Required work
Pick each line containing the word "computer" out of the data below.
*** Block opens ***
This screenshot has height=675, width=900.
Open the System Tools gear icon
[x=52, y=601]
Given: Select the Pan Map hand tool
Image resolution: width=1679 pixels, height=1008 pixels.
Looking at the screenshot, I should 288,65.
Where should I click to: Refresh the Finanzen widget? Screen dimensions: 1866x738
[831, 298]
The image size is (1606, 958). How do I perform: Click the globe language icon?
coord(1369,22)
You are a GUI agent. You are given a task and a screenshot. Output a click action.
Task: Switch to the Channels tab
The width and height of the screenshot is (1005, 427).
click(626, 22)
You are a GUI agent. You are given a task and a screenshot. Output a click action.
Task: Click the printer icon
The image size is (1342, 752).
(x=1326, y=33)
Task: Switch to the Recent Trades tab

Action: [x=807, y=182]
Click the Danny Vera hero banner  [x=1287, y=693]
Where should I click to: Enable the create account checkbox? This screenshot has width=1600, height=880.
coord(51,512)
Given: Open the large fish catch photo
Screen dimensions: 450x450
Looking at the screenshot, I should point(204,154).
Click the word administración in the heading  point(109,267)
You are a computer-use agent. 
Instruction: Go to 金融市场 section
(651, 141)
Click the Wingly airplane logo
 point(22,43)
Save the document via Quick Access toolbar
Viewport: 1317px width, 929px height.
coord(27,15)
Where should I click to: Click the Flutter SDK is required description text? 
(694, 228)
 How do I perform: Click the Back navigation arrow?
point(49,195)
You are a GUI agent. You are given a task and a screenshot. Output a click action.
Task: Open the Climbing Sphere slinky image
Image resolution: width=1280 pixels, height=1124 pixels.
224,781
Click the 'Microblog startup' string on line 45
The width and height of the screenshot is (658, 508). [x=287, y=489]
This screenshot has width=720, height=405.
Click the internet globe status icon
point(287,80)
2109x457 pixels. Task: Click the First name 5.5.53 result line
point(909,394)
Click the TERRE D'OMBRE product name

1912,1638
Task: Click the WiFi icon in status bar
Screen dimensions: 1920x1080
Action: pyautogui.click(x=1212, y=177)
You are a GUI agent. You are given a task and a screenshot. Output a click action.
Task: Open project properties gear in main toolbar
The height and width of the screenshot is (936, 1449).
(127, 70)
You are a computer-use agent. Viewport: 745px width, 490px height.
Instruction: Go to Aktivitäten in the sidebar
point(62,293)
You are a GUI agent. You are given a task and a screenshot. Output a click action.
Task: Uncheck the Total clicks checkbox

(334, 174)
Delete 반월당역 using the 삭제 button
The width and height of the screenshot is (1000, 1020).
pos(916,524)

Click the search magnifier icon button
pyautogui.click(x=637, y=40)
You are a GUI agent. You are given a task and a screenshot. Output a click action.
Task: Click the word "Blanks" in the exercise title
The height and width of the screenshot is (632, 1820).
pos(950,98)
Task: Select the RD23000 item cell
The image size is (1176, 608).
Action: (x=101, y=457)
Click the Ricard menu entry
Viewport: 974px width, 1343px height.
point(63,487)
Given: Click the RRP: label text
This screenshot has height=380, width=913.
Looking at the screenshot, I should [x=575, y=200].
*** Block closes ***
Answer to this task
You are a computer-use agent. 
You are a computer-use agent. Viewport: 745px width, 490px height.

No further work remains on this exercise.